WM: As recently as 1990 a pair of amateur historians tried to rehabilitate Pope with a biography that accepted most of his misrepresentations. They focused almost exclusively on the papers of Pope and his collaborators, missing all the judicial improprieties and contradictory testimony in the trial. A decade later, Pete Cozzens published a more realistic depiction of Pope’s capacity for self-delusion. Most serious historians have since come to recognize that the charges against Porter and his trial amounted to a political hit. It’s nevertheless often still argued that he deserved at least to be removed from command for his lack of confidence in Pope, as though a soldier has no right to private opinions about his superiors even when they are accurate and justified. The only argument I’ve not seen made, and one that has some merit, is that Porter’s indiscreet communications about Pope wrought harm by diminishing Pope’s confidence in Porter. Had Pope given more credit to Porter’s reports of Longstreet outflanking them, their army might have avoided such disaster, but that supposes Pope was at all capable of questioning his own fairy tale of Confederate retreat. I doubt that he was.

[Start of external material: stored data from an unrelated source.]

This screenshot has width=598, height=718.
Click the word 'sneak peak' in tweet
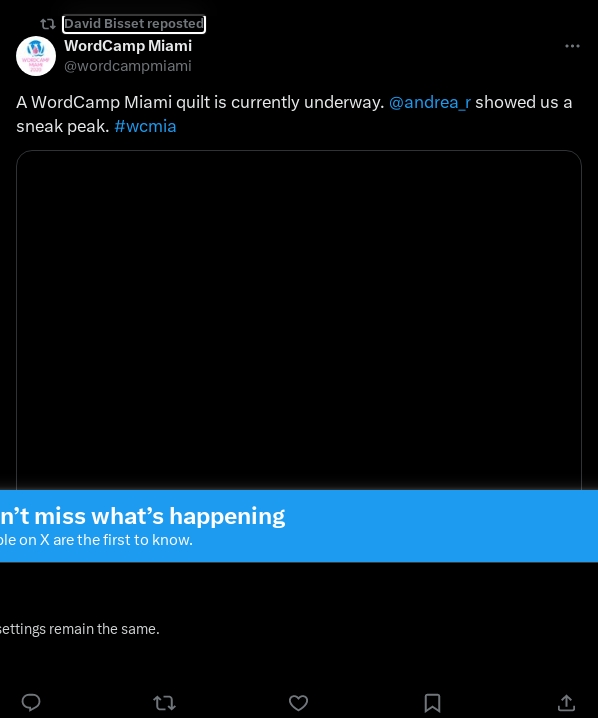[62, 126]
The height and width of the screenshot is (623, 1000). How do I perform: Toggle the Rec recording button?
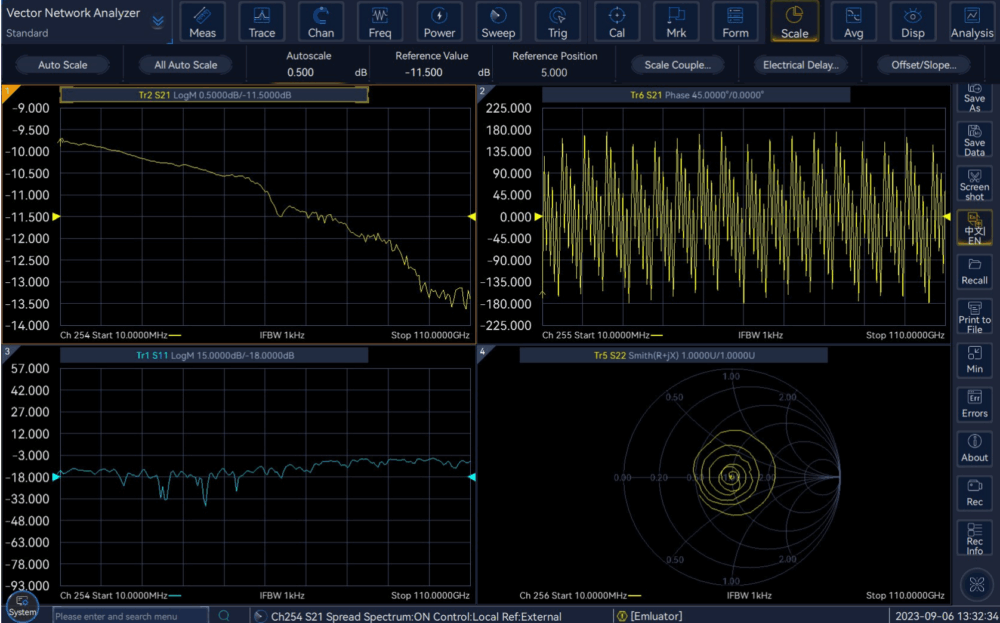[974, 492]
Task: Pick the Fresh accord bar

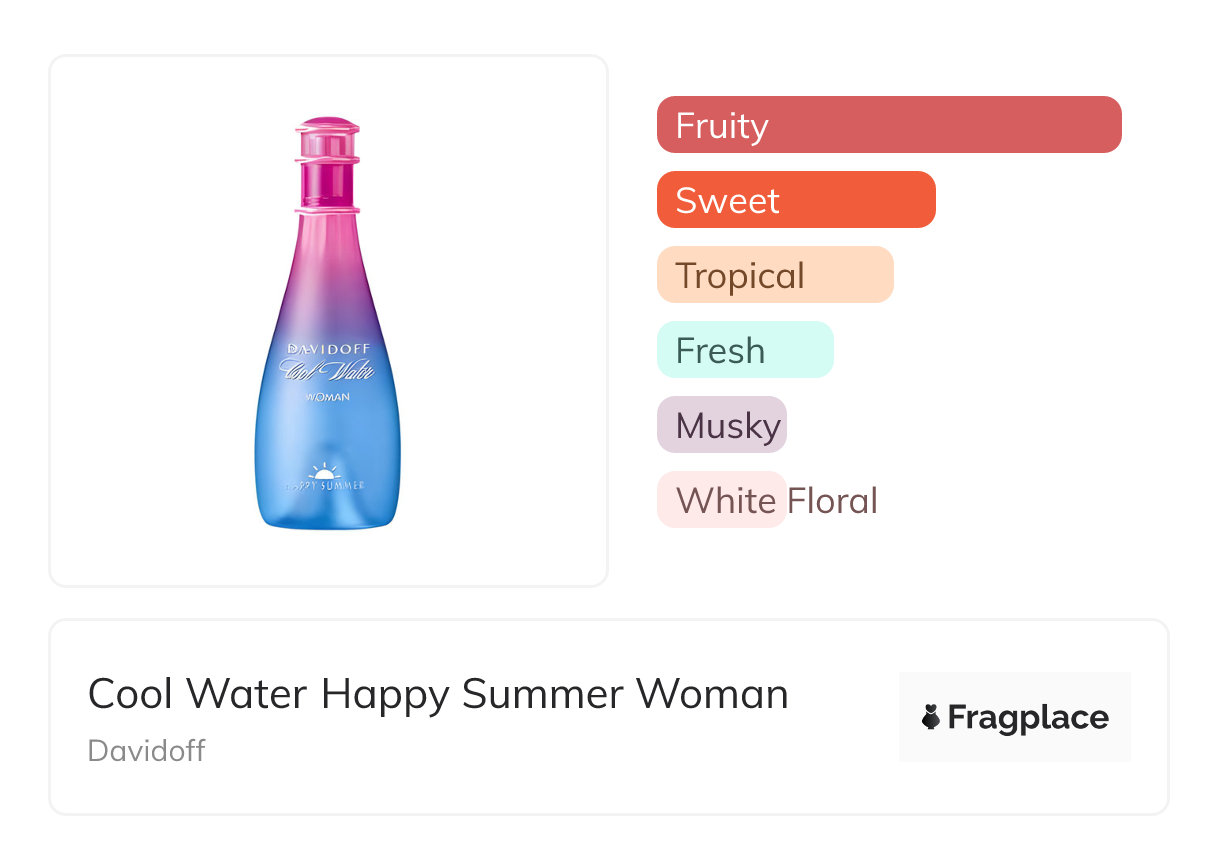Action: coord(745,350)
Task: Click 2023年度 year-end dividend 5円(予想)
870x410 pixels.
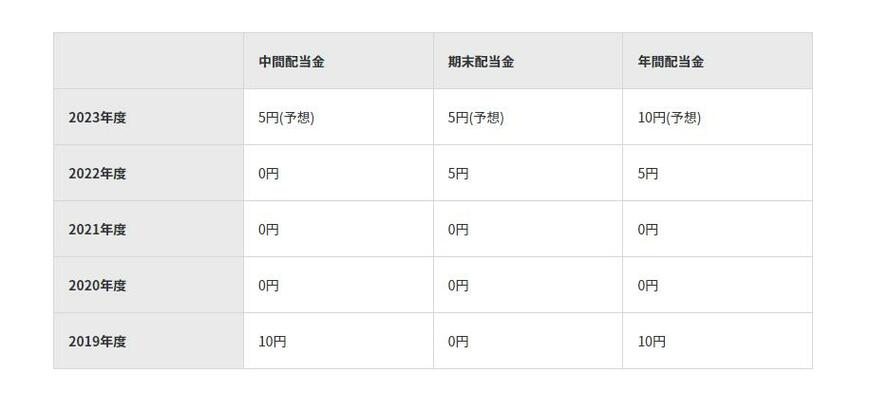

You illustrate so well that we not only deal with a fog of war but also smoke created afterward by participants for their personal gain. For students, either graduate students in a reading seminar or undergraduate students in a Civil War lecture course, what are a few lessons you would hope they take from your book?

1. While contemporary, primary sources are always preferable to recollections, all sources are suspect in some manner, and require individual scrutiny.

2. Don’t be afraid to challenge more than a century of accumulated opinion on any topic, because it can take that long for credible contradictory evidence to surface.

3. Be aware that modern political prejudices often influence the interpretation of historical events just as insidiously as politics influenced those same events at the time they happened.

You have published more than ten books already, dare I ask what the next project(s) is/are?

WM: To be exact, the Porter biography was my nineteenth book. I had invested seven or eight months and about 8000 miles of travel in a book on Northern opposition to the Lincoln administration when the most crucial manuscript repositories in the Northeast and Washington decided to shut down. I’ve therefore shifted at least momentarily to examining conditions in the Confederacy early in 1864, so I can conduct research in the “free states” of the South. Universities and historical societies there seem more courageous about taking calculated risks to continue their mission, and that allows me to keep pursuing mine.

I appreciated this interview about a groundbreaking work. But Mr. Marvel would do well to exercise a little of that empathy toward librarians and archivists that he wants historians to extend to Porter. Libraries and archives "decided to shut down" out of a sense of responsibility toward their staffs and patrons (and following CDC and local guidelines), despite the inconvenience it may have caused him. As a staff member of one such institution, I can only say his comments impugning our courage and judgment during this crisis are unfortunate.

Neils, I enjoyed reading your interview of William Marvel. I respect him and his work, and you asked very good questions.